— Мама, это он?..
Женщина шикнула в ответ, дернула за руку. Мальчик выплюнул пуговицу, пойманную на лету лавочником, и захныкал.
— Мы, пожалуй, пойдем, — пробормотал глава семейства, торопливо возвращая отобранный товар. — Не будем мешать господину виниру.
— Ни в коем случае, — неожиданно мягко и быстрее лавочника ответил Бэрр.
Он даже головы не повернул в сторону покупателя, но тот замер, не зная, куда ему теперь идти — к выходу или к лавочнику. Потом подобрал товар и на негнущихся ногах все же двинулся к прилавку. Может, будь он один, бросил бы все, но в присутствии жены и сына выглядеть трусом не хочется никому.
Лавочник сначала тоже струхнул из-за того, что его заведение неожиданно посетил представитель власти. Не сдержавшись, почесал затылок, хотя не любил этот свой слишком простецкий жест. Но быстро прикинул, что ничего незаконного в данный момент не выложено: контрабандный крепкий табачок надежно спрятан; рыба, запрещенная к вылову, все еще в ларе со льдом; налоги за прошедший месяц пусть с небольшой задержкой, но уплачены. Да кто сейчас эти налоги платит вовремя!
На короткий момент успокоив себя, лавочник взял у семейства отобранные предметы, решив под шумок накинуть стоимость — заработать пару монет. И только потом, повторив все подсчеты, выяснил, что под пристальным взглядом помощника винира продал товар аж себе в убыток, чего за ним прежде никогда не водилось.
Семейство спешно направилось к двери, и пока не звякнул за ними колокольчик, хозяин все продолжал гадать — чего этой черной щуке зубастой от него надобно? Когда они остались вдвоем, лавочник с заученным почтением начал:
— Могу вам предложить новинки с берега по замечательной цене.
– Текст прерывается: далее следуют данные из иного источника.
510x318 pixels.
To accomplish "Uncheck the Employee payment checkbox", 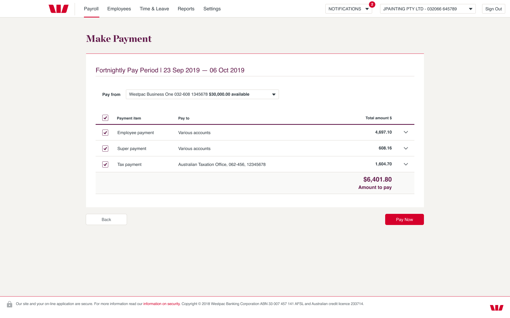I will 105,133.
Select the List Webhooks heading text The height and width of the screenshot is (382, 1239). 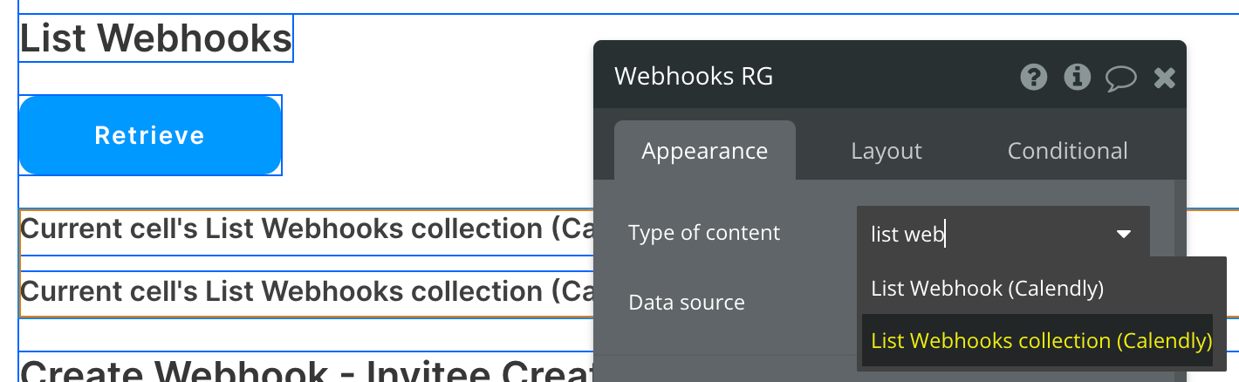coord(156,38)
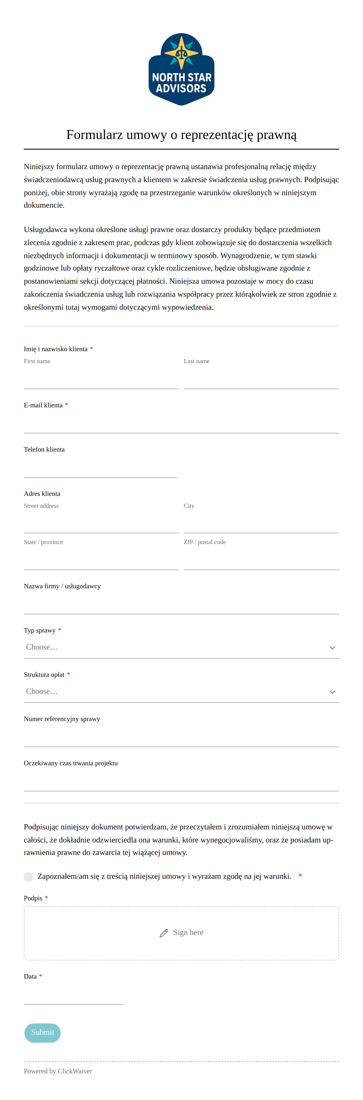
Task: Expand the Struktura opłat Choose dropdown
Action: tap(182, 691)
Маслице вот… Нигде, кроме как у меня, вы… вы… в-в-вы-ы-ы…
И тут же замолк, потому как понял: помощник винира, без меча пронзающий его злым взглядом, пришел уж точно не за лампадным маслом.
— Цены нигде, кроме как у тебя, о да!
Бэрр наконец сдвинулся с места, шагнул ближе, легко уклонившись от висевшего под потолком чучела, под которым все проходили не задевая. Широкая ладонь с крепкими пальцами скользнула над прилавком — будто тень чудовища мелькнула в водах Темного озера, высматривая жертву — подхватила неуловимым глазу жестом большую катушку.
— Как известно, цены в Айсморе одинаковы для всех.
— А… да, конечно, это известно, господин первый помощник!
— Хорошо. Это хорошо!
Бэрр усмехнулся катушке, словно делясь с ней довольством оттого, что есть еще сообразительные лавочники.
— Если же кто-то под влиянием собственной глупости, от излишней жадности или…
— Или что?..
Бэрр вздохнул и пояснил непонятливой катушке:
— Или по недоразумению решит нарушить Постановление гильдии и начнет брать с кого-то отдельного денег больше, чем со всех, то и с этого лавочника…
И вновь томительная пауза.
— Что? Что с этого лавочника?
— Винир снимет и налогов побольше. Как с отдельного! А его помощник еще что-нибудь снимет. Или оторвет.
Тяжелая катушка взлетела под потолок и легко поймалась обратно в руку.
Лавочник уже открыл рот уточнить, по чьему такому случаю Бэрр пришел и про кого такого отдельного говорит, но решил, что проще «особенных» покупателей сравнить с прочими, чем у этого придонного упыря что-нибудь спрашивать.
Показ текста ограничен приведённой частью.